Bhopal: In an attempt to eliminate open defecation in rural and urban areas, Madhya Pradesh panchayat and cooperatives minister Gopal Bhargava has warned that people found committing nuisance in the open will stand to lose their ration card and gun license. The Congress retorted saying that the minister should instead build toilets for poor families.
Bhargava, while attending a programme in Jabalpur, said, “The government is firm to make the state Open Defecation-Free (ODF) beginning with metros, and people found defecating in public places will not get ration cards and gun licenses.” He said that while the state government was running an awareness campaign and releasing funds to construct toilets for the rural and urban poor, a large number of people were unwilling to join the campaign.
“In order to stop open defecation in cities under the Swachh Bharat Mission, the MP government has launched a massive awareness campaign, and is now instructing district administrations to enforce it stringently,” Bhargava told Times of India.
He said the administration can scrap ration cards and gun licenses of those who are not ready to abide by the rules. However, he clarified, it was very difficult to force the public over a cause which is related to personal hygiene.
In Madhya Pradesh, more than half of the household live without toilets. The government has a target of constructing 50 lakh facilities, some with the state’s finances and some through subsidised schemes.

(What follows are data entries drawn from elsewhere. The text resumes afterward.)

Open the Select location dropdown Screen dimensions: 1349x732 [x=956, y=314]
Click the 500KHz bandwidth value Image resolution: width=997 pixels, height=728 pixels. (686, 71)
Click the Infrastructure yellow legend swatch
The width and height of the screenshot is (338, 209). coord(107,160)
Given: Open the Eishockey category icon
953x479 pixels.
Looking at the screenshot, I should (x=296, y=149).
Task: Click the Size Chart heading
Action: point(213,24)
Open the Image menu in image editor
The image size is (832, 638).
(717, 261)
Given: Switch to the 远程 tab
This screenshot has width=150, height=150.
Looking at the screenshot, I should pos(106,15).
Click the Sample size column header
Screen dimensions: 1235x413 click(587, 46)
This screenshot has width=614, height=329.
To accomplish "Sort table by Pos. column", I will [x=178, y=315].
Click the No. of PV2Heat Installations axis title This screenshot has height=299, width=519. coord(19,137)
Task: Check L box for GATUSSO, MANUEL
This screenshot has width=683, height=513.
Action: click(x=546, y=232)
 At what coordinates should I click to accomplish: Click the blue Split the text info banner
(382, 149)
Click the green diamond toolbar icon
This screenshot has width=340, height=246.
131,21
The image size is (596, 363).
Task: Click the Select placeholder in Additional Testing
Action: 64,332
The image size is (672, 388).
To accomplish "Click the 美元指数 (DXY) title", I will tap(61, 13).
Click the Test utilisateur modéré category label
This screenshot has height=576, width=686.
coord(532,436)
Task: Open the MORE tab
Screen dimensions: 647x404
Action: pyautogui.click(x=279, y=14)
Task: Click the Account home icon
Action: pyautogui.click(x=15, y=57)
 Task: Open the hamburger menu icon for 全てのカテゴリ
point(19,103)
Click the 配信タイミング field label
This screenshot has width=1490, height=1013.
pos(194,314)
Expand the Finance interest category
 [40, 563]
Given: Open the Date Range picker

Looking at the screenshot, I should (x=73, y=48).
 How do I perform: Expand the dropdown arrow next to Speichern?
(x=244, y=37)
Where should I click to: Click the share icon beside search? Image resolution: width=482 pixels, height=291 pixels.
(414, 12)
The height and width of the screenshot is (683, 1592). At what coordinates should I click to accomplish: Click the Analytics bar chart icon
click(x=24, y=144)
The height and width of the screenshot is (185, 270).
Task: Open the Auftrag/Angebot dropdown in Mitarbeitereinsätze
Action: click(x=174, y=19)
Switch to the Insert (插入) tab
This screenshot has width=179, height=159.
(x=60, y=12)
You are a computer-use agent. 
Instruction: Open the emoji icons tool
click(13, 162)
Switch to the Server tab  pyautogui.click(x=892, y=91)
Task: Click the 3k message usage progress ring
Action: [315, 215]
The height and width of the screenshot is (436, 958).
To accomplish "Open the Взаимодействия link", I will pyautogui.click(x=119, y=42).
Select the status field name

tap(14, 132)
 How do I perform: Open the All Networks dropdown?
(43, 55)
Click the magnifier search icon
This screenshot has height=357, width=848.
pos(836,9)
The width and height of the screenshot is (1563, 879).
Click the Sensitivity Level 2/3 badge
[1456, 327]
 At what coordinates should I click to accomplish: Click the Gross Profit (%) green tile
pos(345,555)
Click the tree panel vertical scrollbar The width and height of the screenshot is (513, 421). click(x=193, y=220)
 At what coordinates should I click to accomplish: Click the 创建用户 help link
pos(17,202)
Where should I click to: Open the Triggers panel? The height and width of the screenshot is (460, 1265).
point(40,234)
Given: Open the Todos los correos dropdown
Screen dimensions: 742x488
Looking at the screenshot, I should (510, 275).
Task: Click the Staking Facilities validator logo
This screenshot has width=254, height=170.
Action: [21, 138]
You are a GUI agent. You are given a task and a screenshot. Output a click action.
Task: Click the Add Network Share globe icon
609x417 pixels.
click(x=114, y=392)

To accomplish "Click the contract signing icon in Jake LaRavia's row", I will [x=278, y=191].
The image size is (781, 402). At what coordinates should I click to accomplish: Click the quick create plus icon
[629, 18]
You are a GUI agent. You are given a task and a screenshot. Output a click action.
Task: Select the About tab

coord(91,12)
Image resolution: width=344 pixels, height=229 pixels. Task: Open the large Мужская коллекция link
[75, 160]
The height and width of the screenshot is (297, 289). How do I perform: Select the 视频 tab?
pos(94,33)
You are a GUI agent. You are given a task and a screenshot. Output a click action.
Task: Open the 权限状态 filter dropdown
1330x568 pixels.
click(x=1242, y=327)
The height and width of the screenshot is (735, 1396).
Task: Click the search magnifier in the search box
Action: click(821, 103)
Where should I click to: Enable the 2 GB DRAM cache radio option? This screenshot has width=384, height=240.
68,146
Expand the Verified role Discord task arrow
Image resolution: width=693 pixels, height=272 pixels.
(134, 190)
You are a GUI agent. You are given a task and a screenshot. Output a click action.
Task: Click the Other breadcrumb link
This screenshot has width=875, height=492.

Priyanath Pathak, a legal practitioner, said, “Now if public defecation was made illegal and made punishable by law, where exactly do you think such people will go? Making toilets at the home is a solution obviously, but the government doesn’t seem to be doing anything about it. Also, with an income of less than Rs 22.42 (rural poverty line), I am sure they will be more concerned about what they eat then where they defecate.”
Attacking the minister, Congress MLA Shailendra Patel said, “The state needs 40 lakh or more toilets, of which 13 lakh are waiting for repairs. Unfortunately, the government has not send proposals for 49 districts.”